Still Just One Clinic
The question remains as to why Health Imperatives is still the only health center on Cape Cod to offer abortion services. Some other providers cite the Hyde Amendment, which prohibits the use of federal funds for abortion care.
“We are just following the federal guidelines,” said Dr. Arshiya Seth, chief medical officer of the Community Health Center of Cape Cod, which runs five clinics on the Upper and mid-Cape.
But federal guidelines don’t prohibit abortions outright, according to guidance by the Reproductive Health Access Project, a national network of primary care providers working to expand abortion, contraception, and miscarriage care.

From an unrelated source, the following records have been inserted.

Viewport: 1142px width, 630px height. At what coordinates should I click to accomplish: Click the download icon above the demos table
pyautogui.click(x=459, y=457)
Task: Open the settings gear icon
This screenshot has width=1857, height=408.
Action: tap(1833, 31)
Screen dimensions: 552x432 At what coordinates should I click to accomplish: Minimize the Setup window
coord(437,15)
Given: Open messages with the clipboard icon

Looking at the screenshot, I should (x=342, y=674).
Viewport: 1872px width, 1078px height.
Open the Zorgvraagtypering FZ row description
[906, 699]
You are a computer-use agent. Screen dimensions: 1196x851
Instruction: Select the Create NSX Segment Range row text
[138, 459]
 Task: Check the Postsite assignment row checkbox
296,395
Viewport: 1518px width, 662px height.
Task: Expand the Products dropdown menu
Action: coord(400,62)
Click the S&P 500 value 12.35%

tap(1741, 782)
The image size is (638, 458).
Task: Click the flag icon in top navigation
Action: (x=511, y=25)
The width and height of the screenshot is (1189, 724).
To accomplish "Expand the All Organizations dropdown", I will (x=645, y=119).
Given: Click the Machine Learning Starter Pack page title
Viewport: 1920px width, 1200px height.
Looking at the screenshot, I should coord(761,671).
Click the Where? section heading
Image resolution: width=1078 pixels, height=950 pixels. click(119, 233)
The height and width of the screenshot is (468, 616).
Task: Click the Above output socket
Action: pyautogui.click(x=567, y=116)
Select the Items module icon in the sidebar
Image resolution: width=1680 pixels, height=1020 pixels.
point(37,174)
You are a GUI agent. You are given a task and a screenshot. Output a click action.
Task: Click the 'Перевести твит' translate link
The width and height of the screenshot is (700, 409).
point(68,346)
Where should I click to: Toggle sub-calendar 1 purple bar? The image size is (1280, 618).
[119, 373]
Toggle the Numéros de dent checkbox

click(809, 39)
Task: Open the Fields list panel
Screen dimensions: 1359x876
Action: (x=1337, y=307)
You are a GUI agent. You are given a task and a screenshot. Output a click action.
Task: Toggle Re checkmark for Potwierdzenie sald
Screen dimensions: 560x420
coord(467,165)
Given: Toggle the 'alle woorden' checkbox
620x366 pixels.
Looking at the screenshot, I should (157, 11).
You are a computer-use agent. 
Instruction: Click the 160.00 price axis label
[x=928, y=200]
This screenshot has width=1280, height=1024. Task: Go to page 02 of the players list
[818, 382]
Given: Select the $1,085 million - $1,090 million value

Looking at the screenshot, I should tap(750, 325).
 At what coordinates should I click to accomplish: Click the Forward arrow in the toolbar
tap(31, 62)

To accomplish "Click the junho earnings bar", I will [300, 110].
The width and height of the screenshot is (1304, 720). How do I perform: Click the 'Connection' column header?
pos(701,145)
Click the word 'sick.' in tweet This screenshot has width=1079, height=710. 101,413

As a federally qualified health center, the Community Health Center of Cape Cod qualifies for specific reimbursement under Medicare and Medicaid. While the Hyde Amendment restricts these types of centers from using federal funding for abortion care, other funds can support this care, according to the Reproductive Health Access Project.
Outer Cape Health Services, also a federally qualified health center, first cited the Hyde Amendment last year in explaining why it does not offer prescriptions for abortion medications. It changed its answer to say the reason is that its clinics are focused on primary care. OCHS Communications Director Gerry Desautels told the Independent on Jan. 18 that there has been no change since.
Cape Cod Healthcare, the parent organization that operates both Cape Cod Hospital and Falmouth Hospital, also restricts abortion care.
In a statement provided to the Independent by Communications Manager Lisa Connors on Jan. 8, Cape Cod Healthcare confirmed that it provides abortions only “when a woman’s life is in jeopardy” and “to preserve the health of the mother.” An ethics committee is not involved, the statement said. The decision is reached privately between patient and provider.
If an abortion is not “urgent,” the statement continued, the pregnant patient is referred to “providers with a greater degree of expertise.”